Черный бисер светлел. Выцветал.
– Ты слишком труслив, чтобы самому пачкать руки… но ведь всегда найдется человек, которому можно доверить грязную работу. Кто он? Гаррет, думаешь, что я просто так оставлю это дело? Лучше сдай его…
– Мэйнфорд…
– Хотя… погоди. Теперь понятно, почему ее оставили в живых. Связанные одной смертью… зачем искать иного исполнителя, если тот, который имеется, достаточно циничен, умел и молчалив? Многолетнее сотрудничество…
…это он о чем?
О ком. О девочке Минди, это Тельма поняла, но остальное? Она чего-то не знает? Похоже на то.
– Но подумай, Гаррет. Мне достаточно сделать звонок, и ее возьмут. Станет ли она молчать? Сомневаюсь.
Не чернота – синева.
Густая, насыщенная, украденная из самой глубины моря. И шепот его же – волн, накатывающих одна за другой, – очаровывает.
Голос Гаррета, преисполненный печали.
– Ты вбил себе в голову странную идею. Мэйни, повторюсь, ты же сам вел это дело… и неужели я, зная твое отношение, рискнул бы обратиться, если бы был виновен? Подумай…
Море ластилось к седым камням.
Море готово было слизать желтоватую накипь лишайника и вычистить гладкие гранитные бока до блеска. Море говорило с Мэйнфордом, но голос его слышала и Тельма.
– Думал уже… хочешь знать, до чего я додумался? Несколько дней без сна. Несколько месяцев недосыпа. Это ослабляет разум. Провалы в памяти… я ведь поднял тот день. Не только я. Есть запись, которую можно отдать на исследование. Что они выяснят?

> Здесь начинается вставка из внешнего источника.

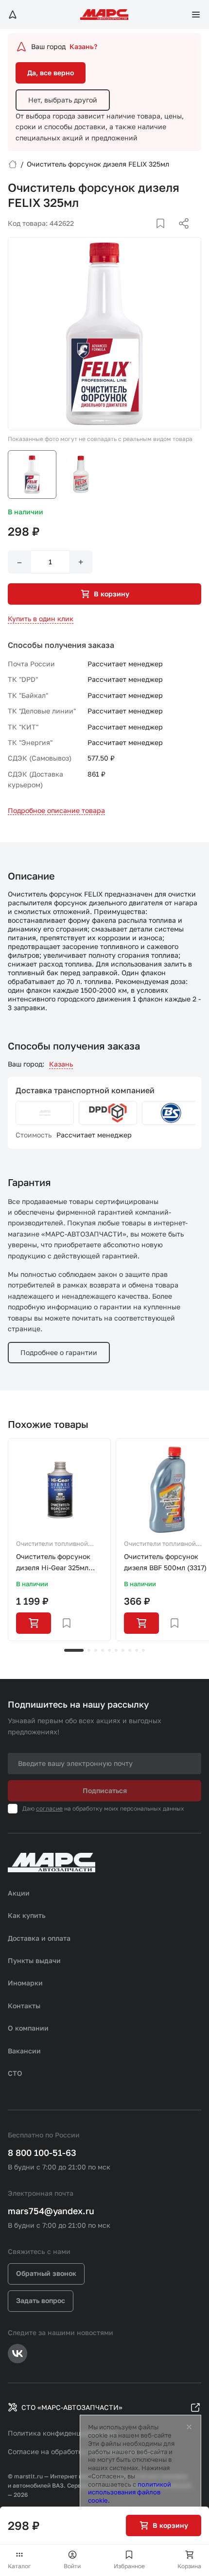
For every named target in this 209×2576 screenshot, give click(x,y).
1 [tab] (74, 1650)
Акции (19, 1893)
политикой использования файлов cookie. (129, 2492)
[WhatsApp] (180, 235)
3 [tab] (95, 1650)
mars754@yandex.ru (51, 2210)
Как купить (27, 1915)
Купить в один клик (40, 618)
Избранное (129, 2566)
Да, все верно (50, 72)
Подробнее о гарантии (58, 1352)
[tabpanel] (59, 1539)
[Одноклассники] (165, 235)
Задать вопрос (40, 2300)
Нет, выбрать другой (62, 100)
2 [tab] (88, 1650)
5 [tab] (109, 1650)
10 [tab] (143, 1650)
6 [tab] (116, 1650)
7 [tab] (123, 1650)
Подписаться (105, 1790)
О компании (28, 2028)
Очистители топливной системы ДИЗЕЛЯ (52, 1544)
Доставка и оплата (39, 1938)
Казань (61, 1064)
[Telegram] (133, 235)
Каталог (19, 2566)
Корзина (189, 2566)
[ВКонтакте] (149, 235)
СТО (15, 2073)
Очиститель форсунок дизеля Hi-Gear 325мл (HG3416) (53, 1562)
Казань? (83, 46)
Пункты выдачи (34, 1960)
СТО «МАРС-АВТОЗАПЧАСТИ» (71, 2407)
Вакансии (24, 2051)
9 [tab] (136, 1650)
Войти (72, 2566)
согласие (49, 1808)
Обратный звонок (46, 2273)
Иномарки (25, 1983)
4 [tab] (102, 1650)
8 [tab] (129, 1650)
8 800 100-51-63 (42, 2152)
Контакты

– Только то, что ты был истощен, – море гудело и норовило выплеснуться с холста. Тельме не удержать его. Не стоит и пытаться. Кто способен справиться со стихией?
Отступи.
Спрячься в своем углу, и тогда море, быть может, не заметит твоего существования вовсе.
– У тебя ведь случился срыв… а сейчас грядет новый.
Море очаровывало шепотом.
Нельзя ему верить.
И прятаться Тельма не станет. Она не умеет работать на таком уровне, она и представления не имеет, что это за уровень – слишком мало информации, но вот заглушить голос моря попробует.
Надо лишь отвлечь его.
Протянуть руку к простыне. Коснуться густой чернильной синевы, погрузить в нее пальцы. Это не опасно, пусть море и выглядит готовым проглотить Тельму. Оно вязкое. Густое, что кисель. И пахнет отвратительно. Тельме не доводилось бывать на настоящем море, но она очень сомневалась, что от него несло палеными тряпками.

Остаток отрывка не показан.